Is Rex Ryan down to his final three games in New York? How about general manager John Idzik? Who deserves the most blame for the state of the team?
Rich Cimini: Yes, Ryan's days are numbered. He knows it and everybody in the organization knows it. When you miss the playoffs four straight years, especially in a market like New York, it's tough to make a strong case for him to stay. Idzik's future is less certain. My sense is there's a chance that he, too, will be fired. This is only his second year, but nothing has gone right. He inherited a 6-10 team and turned it into a 2-11 team. I'd say he's probably more at fault than Ryan. Idzik did a poor job of drafting and attacking needs in free agency. He also has turned off people in the organization with his stubborn, closed-door style of management. They could use a good house cleaning.

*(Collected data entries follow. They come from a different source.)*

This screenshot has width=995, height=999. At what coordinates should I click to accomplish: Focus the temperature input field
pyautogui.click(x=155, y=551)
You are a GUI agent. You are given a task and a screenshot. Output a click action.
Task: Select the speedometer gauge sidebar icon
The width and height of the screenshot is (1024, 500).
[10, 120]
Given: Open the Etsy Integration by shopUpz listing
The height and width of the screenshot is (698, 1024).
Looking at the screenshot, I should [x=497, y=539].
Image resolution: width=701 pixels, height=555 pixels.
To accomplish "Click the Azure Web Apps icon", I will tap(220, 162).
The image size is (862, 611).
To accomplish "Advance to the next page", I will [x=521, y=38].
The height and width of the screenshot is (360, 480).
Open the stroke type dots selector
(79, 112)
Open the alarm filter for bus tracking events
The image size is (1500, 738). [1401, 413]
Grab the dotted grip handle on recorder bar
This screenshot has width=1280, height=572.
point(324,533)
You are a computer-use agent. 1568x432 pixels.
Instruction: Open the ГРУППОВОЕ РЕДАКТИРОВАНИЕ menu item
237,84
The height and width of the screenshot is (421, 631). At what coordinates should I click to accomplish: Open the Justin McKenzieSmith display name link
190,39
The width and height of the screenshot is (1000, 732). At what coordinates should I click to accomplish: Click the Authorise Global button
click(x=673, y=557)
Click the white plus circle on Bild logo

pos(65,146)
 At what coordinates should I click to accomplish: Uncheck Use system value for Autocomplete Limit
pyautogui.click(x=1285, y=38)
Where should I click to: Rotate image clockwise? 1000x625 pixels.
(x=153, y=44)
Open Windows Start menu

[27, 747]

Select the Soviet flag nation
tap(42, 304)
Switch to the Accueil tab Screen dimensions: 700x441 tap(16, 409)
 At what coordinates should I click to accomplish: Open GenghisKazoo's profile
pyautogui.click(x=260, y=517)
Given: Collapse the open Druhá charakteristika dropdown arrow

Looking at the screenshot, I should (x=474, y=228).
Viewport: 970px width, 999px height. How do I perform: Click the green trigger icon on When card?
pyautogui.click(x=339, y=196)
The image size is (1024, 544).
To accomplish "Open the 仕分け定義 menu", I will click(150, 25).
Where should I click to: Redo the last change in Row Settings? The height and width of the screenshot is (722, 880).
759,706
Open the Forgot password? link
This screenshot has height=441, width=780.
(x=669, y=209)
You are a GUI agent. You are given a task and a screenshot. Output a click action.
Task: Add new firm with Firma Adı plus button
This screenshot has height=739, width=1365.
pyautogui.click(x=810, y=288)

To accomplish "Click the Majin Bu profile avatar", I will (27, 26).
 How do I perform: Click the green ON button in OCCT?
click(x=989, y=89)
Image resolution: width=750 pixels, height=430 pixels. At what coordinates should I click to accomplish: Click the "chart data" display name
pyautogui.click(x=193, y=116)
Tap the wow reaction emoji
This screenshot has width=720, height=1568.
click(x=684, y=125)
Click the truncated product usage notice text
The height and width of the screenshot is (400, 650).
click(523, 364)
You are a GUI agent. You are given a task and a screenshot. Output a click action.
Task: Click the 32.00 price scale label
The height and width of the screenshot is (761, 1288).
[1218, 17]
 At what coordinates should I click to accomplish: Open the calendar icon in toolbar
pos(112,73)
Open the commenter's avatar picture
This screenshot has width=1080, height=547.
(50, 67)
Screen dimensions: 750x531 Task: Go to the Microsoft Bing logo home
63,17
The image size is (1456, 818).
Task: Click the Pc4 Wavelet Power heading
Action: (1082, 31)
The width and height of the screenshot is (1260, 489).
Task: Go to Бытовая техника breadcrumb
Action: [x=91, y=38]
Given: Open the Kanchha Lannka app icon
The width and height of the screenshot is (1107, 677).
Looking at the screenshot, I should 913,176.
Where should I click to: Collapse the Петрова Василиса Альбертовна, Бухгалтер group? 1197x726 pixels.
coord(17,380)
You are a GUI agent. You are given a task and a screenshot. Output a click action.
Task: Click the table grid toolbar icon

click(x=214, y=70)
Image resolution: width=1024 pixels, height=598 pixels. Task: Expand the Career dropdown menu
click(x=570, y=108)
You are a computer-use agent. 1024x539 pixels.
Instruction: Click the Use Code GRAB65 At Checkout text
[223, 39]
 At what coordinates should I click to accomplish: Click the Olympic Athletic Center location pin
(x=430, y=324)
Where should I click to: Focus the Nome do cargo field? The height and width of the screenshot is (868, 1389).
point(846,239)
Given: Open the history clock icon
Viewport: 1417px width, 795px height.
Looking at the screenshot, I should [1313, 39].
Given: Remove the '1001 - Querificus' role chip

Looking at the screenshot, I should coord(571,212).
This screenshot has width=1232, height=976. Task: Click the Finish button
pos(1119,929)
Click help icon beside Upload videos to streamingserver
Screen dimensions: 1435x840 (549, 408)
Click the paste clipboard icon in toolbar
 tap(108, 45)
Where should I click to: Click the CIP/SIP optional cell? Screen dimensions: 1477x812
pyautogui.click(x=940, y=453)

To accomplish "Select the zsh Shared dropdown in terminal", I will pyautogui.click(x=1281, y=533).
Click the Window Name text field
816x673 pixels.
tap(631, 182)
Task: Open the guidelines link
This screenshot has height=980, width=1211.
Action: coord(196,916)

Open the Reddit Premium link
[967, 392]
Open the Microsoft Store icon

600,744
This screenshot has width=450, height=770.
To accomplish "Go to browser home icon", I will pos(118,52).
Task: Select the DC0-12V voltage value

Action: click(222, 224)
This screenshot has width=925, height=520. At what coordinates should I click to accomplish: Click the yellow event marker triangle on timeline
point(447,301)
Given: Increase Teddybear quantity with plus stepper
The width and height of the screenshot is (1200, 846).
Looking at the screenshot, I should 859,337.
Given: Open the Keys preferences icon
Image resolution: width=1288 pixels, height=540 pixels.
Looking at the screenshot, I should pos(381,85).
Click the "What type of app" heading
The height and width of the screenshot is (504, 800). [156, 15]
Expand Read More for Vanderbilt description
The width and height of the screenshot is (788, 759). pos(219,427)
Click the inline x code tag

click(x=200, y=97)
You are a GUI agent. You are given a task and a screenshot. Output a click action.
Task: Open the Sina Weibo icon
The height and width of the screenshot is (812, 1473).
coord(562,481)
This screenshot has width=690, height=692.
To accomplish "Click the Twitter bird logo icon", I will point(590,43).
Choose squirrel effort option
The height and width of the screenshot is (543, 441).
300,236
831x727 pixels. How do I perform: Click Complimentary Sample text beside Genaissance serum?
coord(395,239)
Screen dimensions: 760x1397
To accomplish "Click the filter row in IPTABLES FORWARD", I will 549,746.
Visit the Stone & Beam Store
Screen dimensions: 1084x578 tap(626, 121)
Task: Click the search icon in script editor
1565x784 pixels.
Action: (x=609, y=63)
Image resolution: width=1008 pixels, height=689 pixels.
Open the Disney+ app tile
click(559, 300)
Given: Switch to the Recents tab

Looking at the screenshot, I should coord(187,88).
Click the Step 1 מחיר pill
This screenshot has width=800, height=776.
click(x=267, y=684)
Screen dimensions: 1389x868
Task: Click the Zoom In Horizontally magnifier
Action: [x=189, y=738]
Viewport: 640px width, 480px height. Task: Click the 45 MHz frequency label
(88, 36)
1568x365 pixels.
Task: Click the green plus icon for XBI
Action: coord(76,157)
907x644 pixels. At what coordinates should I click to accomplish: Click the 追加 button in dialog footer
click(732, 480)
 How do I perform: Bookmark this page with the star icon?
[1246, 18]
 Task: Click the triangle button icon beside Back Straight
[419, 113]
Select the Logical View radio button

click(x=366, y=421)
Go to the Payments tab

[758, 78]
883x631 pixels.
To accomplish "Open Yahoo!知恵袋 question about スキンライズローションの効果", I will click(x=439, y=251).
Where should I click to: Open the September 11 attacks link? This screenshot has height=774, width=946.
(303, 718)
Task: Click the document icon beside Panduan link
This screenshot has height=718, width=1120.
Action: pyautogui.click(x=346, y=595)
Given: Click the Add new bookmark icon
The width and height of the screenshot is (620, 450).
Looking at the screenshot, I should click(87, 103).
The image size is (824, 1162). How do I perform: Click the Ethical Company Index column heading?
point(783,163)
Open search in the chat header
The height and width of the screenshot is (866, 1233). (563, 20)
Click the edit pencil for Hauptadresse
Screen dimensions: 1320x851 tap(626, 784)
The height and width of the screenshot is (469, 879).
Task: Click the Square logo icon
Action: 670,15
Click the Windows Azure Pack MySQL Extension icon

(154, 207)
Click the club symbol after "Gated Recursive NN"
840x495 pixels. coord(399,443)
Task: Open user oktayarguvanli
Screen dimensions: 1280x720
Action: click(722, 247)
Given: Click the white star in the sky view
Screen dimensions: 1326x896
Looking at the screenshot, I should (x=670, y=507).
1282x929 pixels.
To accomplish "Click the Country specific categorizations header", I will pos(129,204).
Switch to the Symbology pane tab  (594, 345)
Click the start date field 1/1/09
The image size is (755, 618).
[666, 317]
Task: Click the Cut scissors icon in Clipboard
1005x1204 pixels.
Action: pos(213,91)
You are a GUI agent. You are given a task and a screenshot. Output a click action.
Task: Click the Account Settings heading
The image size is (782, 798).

Obviously, this isn't a stellar matchup, but I think the Jets are still playing hard for Rex Ryan. Can the same be said for the Titans and Ken Whisenhunt?
Paul Kuharsky: I’m not so sure. They are so overwhelmed so quickly these days, there is a resignation that runs through the team as the familiar pattern unfolds. Neil O’Donnell, who quarterbacked the Jets and the Titans, still lives in Nashville and said on the radio this week that he doesn’t believe guys want to play for Whisenhunt. It’s a complete mess, and while no current players are critiquing the coach and his staff, there have been some hints they have questions. And they should. The Titans don’t have much talent, but Whisenhunt has done a poor job of making the most of what he has. There will be big roster turnover in the offseason, but if a roster filled more with Whisenhunt guys doesn’t show significant improvement, his job could have just a two-year tenure.